Text Generation - WebUI
Following the guide on text-generation-webui, clone the repository to utilize the utilities that will automatically pull and start the appropriate container:
git clone https://github.com/dusty-nv/jetson-containers
bash jetson-containers/install.sh
jetson-containers run $(autotag text-generation-webui)
LLama-2-7b-Chat-GGUF
To start, I used TheBloke/Llama-2-7b-Chat-GGUF with the single-file model quantization llama-2-7b-chat.Q4_K_M.gguf:
After downloading the model, I loaded it:
Once set up, I was able to start chatting locally.
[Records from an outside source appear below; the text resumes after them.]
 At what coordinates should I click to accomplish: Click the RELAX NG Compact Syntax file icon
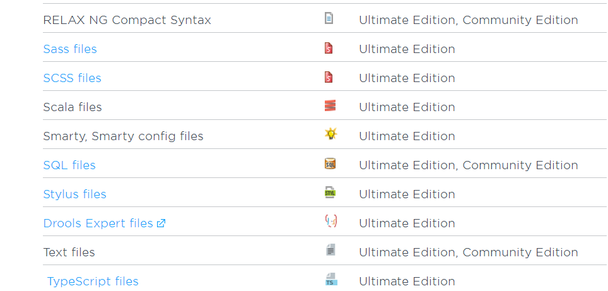click(x=329, y=18)
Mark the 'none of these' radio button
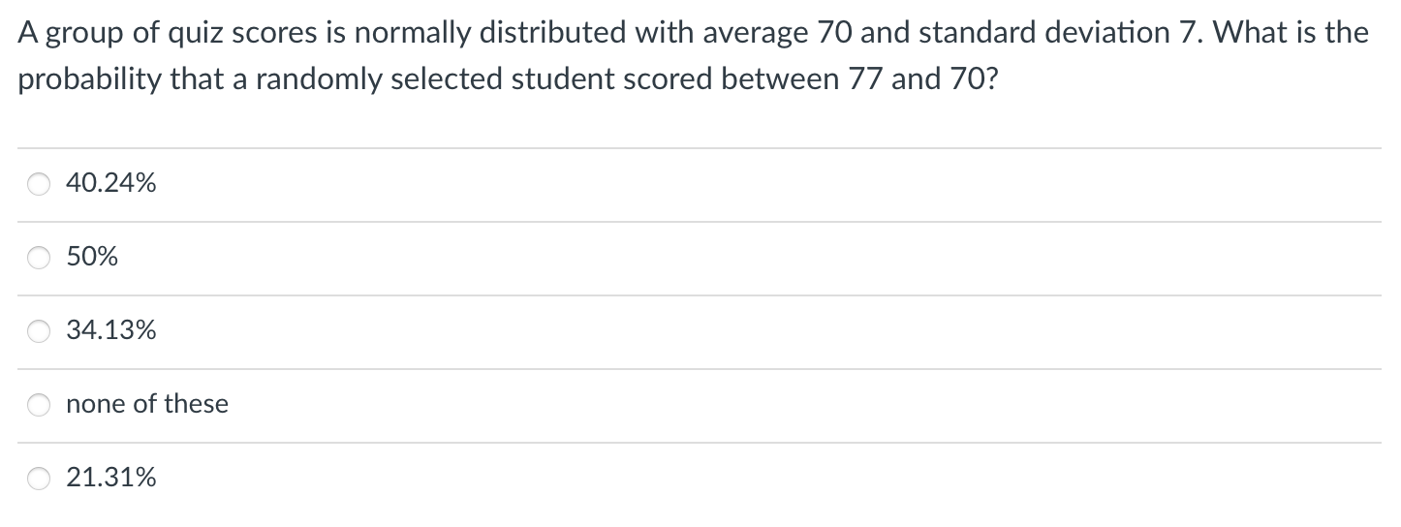This screenshot has height=527, width=1401. point(40,406)
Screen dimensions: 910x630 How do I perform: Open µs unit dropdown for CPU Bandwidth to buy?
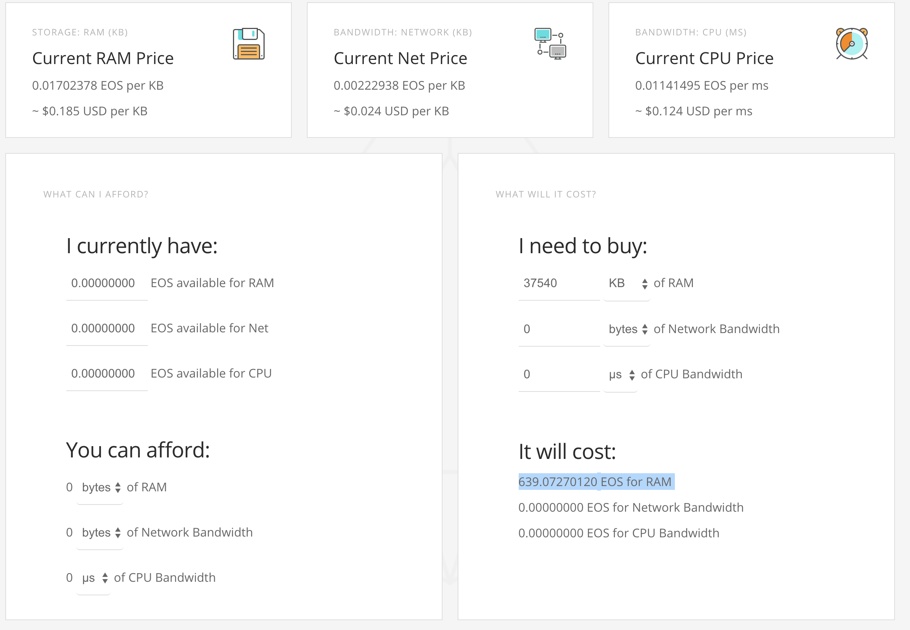pyautogui.click(x=621, y=375)
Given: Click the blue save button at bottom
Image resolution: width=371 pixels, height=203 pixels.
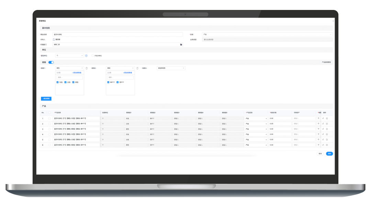Looking at the screenshot, I should (x=329, y=154).
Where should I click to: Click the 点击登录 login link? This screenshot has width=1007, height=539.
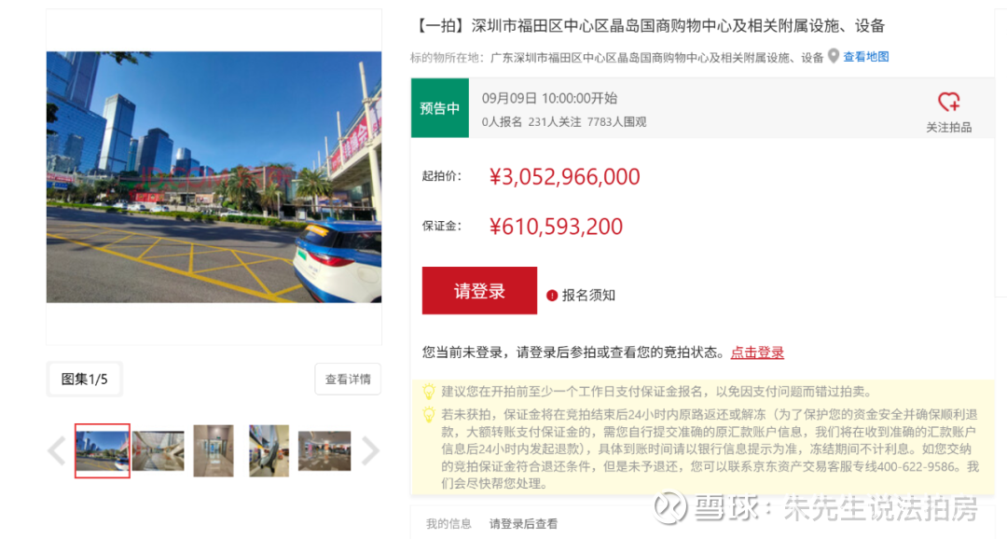[757, 352]
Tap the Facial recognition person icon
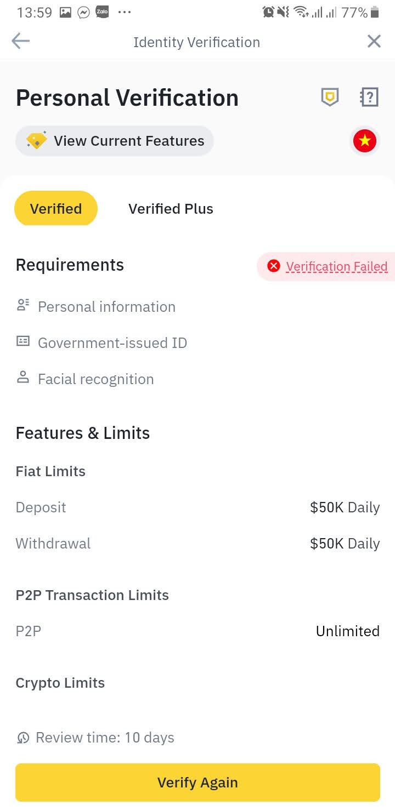The width and height of the screenshot is (395, 811). (x=23, y=378)
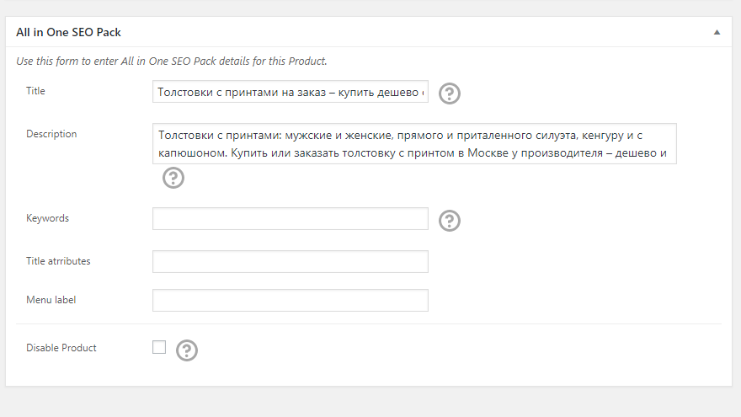Click the help icon next to Title field
Image resolution: width=741 pixels, height=417 pixels.
point(450,94)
On my Orin NX 16G, the typical rate was 4.15 tokens per second:
Sheared-LLaMa-1-3b-ShareGPT
Next, I experimented with princeton-nlp/Sheared-LLaMA-1.3B-ShareGPT and set the Model Loader to Transformers using the same input prompt:
On average, this setup yielded a higher inference rate of around 8.48 tokens per second without compromising chat quality.
Sheared-LLaMA-1.3B is a model pruned and further pre-trained from meta-llama/Llama-2-7b-hf.
Jetson Examples
The jetson-examples repository by Seed Studio offers a straightforward, one-line command deployment for running Vision AI and Generative AI models on the NVIDIA Jetson platform.
To install the package, run:
pip3 install jetson-examples
Before proceeding to next section, add the required path to .bashrc file:
export PATH=/home/pi/.local/bin:$PATH
Text (LLM) - Llama3
To run Llama3, use the one-line command:
reComputer run llama3
Here is an example of the container in action:
Text (LLM) - Sheared-LLaMA-2.7B-ShareGPT
For speed comparison, to run Sheared LLaMA, use the one-line command:
reComputer run Sheared-LLaMA-2.7B-ShareGPT
Here is an another example of the container in action:
Inference Server - Ollama
To run the Ollama inference server, use the command:
reComputer run ollama
Once the Ollama inference server is running, you can interact with it by executing commands such as ollama run llama3 to start a chat session:
There’s much more to explore, but I’ll stop here for now. Enjoy your journey with Jetson!